• **Work task**
In the records that follow, count the lines where the string "computer" appears, and give the count with nothing added.
== Source data
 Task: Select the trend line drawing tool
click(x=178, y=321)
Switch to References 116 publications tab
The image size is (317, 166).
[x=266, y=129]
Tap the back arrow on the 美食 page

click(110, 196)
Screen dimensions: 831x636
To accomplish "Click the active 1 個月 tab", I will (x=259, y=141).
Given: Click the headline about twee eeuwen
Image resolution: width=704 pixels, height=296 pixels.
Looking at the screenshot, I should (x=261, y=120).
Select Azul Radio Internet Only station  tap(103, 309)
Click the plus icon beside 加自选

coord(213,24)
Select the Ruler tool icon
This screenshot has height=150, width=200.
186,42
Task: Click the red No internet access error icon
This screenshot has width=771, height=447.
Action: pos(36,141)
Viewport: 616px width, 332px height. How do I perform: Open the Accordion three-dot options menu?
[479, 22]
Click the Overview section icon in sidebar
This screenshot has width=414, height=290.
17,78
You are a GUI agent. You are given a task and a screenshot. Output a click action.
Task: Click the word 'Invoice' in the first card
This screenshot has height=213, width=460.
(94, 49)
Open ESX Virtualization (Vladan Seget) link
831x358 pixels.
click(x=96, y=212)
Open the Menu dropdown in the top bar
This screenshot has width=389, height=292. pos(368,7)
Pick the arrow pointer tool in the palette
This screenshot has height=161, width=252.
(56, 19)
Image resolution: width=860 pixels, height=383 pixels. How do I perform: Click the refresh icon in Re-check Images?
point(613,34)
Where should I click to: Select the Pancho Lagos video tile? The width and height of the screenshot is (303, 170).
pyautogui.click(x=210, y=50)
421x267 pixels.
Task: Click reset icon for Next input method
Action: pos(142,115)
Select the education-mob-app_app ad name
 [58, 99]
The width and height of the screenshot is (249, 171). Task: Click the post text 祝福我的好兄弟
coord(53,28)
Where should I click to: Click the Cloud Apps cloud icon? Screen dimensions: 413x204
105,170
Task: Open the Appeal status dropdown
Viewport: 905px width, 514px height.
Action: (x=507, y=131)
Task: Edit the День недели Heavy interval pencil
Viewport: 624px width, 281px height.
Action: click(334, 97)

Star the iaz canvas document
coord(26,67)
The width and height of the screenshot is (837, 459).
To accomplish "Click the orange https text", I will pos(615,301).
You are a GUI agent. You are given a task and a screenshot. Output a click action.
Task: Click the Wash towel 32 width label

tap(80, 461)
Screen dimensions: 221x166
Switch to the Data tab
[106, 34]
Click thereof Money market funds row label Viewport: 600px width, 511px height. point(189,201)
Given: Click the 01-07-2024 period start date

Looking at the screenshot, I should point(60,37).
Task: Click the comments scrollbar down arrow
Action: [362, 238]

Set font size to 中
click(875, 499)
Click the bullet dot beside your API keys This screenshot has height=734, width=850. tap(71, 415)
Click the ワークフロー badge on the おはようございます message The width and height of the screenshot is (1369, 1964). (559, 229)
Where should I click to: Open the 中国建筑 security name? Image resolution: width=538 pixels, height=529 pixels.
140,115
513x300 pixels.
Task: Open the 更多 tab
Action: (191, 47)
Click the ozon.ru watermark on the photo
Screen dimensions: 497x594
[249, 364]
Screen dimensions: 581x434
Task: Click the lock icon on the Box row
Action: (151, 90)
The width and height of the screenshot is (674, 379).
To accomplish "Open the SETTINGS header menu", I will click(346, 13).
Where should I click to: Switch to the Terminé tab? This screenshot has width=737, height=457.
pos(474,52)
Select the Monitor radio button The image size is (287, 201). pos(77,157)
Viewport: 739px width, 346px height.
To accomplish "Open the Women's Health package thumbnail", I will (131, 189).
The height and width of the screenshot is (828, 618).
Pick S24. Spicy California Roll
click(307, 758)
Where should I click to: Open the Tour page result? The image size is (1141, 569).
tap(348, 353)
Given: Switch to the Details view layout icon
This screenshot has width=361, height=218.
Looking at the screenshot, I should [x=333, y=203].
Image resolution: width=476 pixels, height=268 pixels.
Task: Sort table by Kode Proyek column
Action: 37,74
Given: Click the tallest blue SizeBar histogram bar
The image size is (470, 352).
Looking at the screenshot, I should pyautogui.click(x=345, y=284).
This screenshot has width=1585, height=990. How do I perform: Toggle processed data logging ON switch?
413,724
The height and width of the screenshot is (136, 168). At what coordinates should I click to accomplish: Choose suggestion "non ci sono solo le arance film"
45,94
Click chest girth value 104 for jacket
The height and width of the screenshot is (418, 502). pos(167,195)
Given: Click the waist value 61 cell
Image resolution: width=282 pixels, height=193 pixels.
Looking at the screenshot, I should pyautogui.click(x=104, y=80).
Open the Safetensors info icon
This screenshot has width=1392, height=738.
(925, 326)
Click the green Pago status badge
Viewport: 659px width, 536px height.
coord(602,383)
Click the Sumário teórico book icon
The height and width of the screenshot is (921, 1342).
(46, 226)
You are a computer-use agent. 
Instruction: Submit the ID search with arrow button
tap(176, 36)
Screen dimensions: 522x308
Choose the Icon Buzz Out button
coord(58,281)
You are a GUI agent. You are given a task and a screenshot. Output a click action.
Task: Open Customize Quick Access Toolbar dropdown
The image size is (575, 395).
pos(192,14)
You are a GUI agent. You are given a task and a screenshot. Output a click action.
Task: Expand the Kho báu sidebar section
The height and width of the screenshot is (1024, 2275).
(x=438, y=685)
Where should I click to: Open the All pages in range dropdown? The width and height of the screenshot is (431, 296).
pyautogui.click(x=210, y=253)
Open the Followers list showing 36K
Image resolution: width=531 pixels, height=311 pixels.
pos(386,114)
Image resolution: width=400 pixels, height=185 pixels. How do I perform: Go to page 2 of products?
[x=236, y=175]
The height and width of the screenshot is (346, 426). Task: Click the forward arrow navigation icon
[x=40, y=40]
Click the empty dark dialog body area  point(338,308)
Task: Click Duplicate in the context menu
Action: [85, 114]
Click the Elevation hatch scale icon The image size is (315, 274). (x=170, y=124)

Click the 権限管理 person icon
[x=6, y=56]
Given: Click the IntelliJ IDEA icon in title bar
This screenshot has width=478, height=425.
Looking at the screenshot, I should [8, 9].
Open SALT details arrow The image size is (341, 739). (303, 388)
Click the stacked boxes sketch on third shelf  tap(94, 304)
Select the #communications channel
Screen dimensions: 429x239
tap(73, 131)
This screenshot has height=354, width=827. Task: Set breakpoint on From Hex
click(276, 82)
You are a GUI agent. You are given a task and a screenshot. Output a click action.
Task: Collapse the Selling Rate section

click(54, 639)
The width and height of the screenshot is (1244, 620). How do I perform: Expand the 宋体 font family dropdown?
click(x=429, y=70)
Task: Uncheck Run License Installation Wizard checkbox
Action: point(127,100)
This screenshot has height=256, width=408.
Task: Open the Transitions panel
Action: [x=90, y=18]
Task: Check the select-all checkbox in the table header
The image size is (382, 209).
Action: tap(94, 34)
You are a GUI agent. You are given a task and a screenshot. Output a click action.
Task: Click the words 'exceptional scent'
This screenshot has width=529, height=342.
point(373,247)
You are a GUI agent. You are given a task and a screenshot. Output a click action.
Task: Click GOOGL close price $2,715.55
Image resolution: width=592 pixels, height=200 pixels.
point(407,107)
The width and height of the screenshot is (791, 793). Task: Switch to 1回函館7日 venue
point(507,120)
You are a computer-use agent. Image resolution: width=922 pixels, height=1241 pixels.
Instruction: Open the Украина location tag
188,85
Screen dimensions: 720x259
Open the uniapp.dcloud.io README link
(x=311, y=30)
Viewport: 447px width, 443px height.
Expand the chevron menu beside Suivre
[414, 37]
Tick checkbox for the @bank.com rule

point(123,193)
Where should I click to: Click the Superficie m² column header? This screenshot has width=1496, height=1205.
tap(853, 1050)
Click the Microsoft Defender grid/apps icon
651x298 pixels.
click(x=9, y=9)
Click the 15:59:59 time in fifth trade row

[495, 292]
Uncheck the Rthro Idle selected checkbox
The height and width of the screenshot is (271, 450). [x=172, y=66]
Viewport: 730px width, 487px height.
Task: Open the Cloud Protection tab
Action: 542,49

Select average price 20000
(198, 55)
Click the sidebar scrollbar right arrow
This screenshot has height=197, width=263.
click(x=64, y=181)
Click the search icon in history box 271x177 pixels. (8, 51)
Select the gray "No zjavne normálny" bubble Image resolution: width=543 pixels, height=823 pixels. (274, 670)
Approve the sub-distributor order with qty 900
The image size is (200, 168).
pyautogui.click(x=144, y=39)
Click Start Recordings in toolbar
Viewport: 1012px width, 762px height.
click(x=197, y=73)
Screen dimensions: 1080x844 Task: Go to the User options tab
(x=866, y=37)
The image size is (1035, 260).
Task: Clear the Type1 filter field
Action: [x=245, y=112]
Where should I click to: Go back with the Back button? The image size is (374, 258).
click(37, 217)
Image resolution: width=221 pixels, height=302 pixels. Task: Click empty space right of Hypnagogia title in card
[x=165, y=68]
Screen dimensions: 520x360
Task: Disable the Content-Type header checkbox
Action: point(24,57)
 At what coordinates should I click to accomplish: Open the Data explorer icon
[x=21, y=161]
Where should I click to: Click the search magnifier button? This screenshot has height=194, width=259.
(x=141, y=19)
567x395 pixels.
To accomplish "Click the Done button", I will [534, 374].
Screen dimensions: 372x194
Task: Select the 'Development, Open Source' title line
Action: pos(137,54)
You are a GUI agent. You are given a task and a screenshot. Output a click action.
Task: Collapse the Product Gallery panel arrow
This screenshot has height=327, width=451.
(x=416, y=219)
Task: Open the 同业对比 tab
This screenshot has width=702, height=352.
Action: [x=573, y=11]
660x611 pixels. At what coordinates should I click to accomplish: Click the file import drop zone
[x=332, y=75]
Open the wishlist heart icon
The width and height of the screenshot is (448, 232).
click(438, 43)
====
• **Written reply**
2